“Our thoughts are with members of the African diaspora within our community and beyond,” a Carleton University statement from May 31 reads.

“We must continue to take significant steps . . . to ensure that all members of our communities feel safe, welcome and supported,” Carleton President Benoit-Antoine Bacon said in a different statement from June 9.

On August 13, another statement from Bacon: “Disengagement and polarization will not make the world a better place. What is needed is dialogue, exchanges, open debates and mutual understanding.”

The university has issued statement after statement expressing its commitment to anti-racism in the months following the murder of George Floyd. However, Carleton has failed to back up its words with actions and dissolve its contract with Aramark—a company that profits from prison labour in Canada and the United States.

Aramark, a multinational food service company, manages most dining establishments on campus through Carleton Dining Services. In addition to its use of prison labour to supply its clients, the company has an extensive history of problematic practices in its management of food services in prisons.

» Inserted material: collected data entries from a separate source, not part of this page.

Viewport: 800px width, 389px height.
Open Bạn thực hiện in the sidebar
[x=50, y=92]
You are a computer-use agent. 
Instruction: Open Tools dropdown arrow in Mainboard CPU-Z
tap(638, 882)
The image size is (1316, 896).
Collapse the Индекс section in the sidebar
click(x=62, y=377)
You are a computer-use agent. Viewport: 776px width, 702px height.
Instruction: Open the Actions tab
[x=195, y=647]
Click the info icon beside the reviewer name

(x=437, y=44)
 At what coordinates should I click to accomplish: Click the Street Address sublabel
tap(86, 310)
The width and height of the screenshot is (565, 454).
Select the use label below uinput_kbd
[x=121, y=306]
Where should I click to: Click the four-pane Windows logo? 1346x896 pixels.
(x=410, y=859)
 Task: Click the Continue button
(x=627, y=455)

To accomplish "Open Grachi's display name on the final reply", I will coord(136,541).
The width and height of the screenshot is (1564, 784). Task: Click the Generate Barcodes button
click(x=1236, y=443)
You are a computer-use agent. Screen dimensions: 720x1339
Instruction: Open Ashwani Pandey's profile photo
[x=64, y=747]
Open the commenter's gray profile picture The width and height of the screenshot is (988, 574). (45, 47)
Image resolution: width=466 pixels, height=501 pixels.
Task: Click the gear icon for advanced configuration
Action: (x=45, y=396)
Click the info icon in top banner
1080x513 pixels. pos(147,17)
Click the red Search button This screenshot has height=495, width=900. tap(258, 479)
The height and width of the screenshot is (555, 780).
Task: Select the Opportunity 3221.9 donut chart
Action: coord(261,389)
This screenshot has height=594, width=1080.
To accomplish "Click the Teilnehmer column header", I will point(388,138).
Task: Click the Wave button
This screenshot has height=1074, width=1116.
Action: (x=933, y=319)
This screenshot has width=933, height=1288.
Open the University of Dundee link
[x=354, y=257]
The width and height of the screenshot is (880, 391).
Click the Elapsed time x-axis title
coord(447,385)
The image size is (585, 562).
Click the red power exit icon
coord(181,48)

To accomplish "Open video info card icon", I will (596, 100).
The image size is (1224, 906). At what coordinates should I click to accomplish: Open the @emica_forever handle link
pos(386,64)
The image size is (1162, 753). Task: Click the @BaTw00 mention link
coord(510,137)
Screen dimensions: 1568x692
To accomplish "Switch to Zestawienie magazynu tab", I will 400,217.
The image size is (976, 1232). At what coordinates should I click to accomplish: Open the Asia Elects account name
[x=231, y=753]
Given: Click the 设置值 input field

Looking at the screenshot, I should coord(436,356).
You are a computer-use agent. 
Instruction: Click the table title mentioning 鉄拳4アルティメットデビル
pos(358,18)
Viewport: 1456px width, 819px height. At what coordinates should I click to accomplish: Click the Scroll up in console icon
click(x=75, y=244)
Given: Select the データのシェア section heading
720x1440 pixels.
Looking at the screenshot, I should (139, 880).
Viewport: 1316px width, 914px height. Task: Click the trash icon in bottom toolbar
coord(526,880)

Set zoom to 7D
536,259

As Black, Indigenous and People of Colour (BIPOC) make up a significant number of prisoners in both Canada and the United States, Aramark’s poor food service and use of prison labour result in a system where BIPOC individuals are both underpaid and underfed at a disproportionate rate. Additionally, its taking particular advantage of Black labour has struck many as a means of production that is uncomfortably close to slavery.

In Michigan, the Detroit Free Press documented prisons under Aramark’s management suffering from meal shortages, maggots in the kitchen and drug smuggling by employees, among other issues. In July, 2015, the state of Michigan ended its contract with Aramark a year and a half early.

Earlier this year, eight current and former inmates of the Santa Rita Jail in California sued Aramark, among others, for profiting off of “uncompensated labor of prisoners.” The inmates argue that their work in the Santa Rita kitchen was forced labour.

“Santa Rita and therefore the county are stealing the wages that have been earned as a result of the work of the prisoners,” one of the lawyers in the case told Mother Jones.

Aramark’s business practices contribute to the existing systemic racism that plagues Canada’s criminal justice system. By maintaining its contract with the company, Carleton University is failing to stand by its statements, and by extension, the students of colour that attend Carleton.

By supporting Aramark financially, the university is complicit in the systemic racism it vows to combat.

If Carleton truly wants to make good on their words and make sure every member of the university community feels “safe, welcome and supported,” it must dissolve its contract with Aramark. Otherwise, the feel-good words of solidarity from the last three months mean nothing.


Featured image from file.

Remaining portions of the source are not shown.